David Hockney, Celia in a Wicker Chair, 1974. David Hockney.

Conversely, Celia in a Wicker Chair, 1974, exemplifies how Hockney favors the portrayal of his sitter’s essential character over capturing a realistic likeness of his model. Adorned in a boldly patterned and brightly colored fabric, Celia’s clothing reveals her personality, creativity, and occupation. Her bright-blonde wavy hair stands out against a ghostly pale and barely defined face, except for her piercing blue eyes, which are outlined in a thick black line and stare back out at the viewer. Aware she is being examined, Celia is poised and positioned in a wicker chair with a reserved expression. This positioning of his subjects – seated with a nondescript or uniform background – frequently recurs in his portraiture. In 2016, the artist exhibited 82 recent portraits of his family and friends, including Celia Birtwell, at the Royal Academy in London. Each model sat on the same yellow upholstered chair in front of the same blue curtain, with their likeness captured on canvases of identical size. By standardizing their surroundings, the focus of each work becomes Hockney’s sitters and what his creative choices convey about his relationship with those depicted. Celia in a Wicker Chair predates these later portraits by several decades, but the comparison demonstrates Hockney’s long-lasting interest in capturing the essence of a person through his artwork.

David Hockney, Celia Making Tea, 1982. David Hockney.

Influenced by two major Picasso retrospectives held at the Museum of Modern Art and the Walker Art Center in 1980, Hockney began to search for a way in which he could convey multiple viewpoints within one image. Surprisingly, it was the medium of photography that Hockney selected for his experiments – a medium he had previously criticized for relying on a fixed-perspective. To emulate the Cubist master, Hockney created composite Polaroid works: one subject shot from varying viewpoints with the photographs then assembled into one final image. Moving from a Polaroid camera to a Pentax 110 to avoid the white borders produced by the former device, Hockney utilized photographic collages to portray Celia Birtwell once again. In Celia Making Tea, approximately twenty different photographs are taken, printed, and reconstructed into a fragmented portrait. They depict Celia dipping a tea bag into a cup in a yellow-lit room in New York while she engages in conversation with a friend. As Hockney hoped, the format of the photographic collage encourages the eye to move around the image, replicating how we experience scenes visually. Simultaneously, the arrangement encourages the viewer to dwell on each individual photograph in an attempt to understand how the final work is constructed. In a complete break with the traditional convention of portraiture, Celia’s face is barely visible.
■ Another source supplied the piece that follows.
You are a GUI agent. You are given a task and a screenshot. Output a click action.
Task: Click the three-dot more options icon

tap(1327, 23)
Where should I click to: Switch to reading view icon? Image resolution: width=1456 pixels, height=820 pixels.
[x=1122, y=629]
Celia Making Tea is Hockney’s declaration that a successful portrait of someone should convey to the viewer how they would experience seeing the person in front of them if they were in the same room.

David Hockney, Celia with Chair, 1986. David Hockney.

In 1986, Hockney stumbled upon another innovative way to construct an image. While experimenting with an office photocopier, the artist realized that the machine could be used to replicate the traditional process of color printmaking, without requiring an expert printmaker to assist with the complex method of accurately layering each color. This revelation marked the commencement of Hockney’s ‘Home Made Prints’ series, which, perhaps unsurprisingly, featured Celia Birtwell once again. Celia with Chair solidifies Hockney’s interest in the multiple perspectives used by the Cubists. The room depicted is void of perspectival depth, with floor tiles jutting out at disorienting angles and multiple viewpoints of a chair combined into an abstracted form. On the easel, a canvas is situated containing Celia’s facial features depicted in a simplified and disorderly fashion akin to Picasso’s portraits of Dora Maar. Celia is now portrayed in the picture plane through her own portrait, and it is her portrait that defines her presence rather than her actual likeness. While Celia in a Chair exemplifies yet another artistic technique championed by Hockney, it also attests to the importance and productivity of his creative partnership with Celia Birtwell and his constant engagement with the core question: what is a good portrait?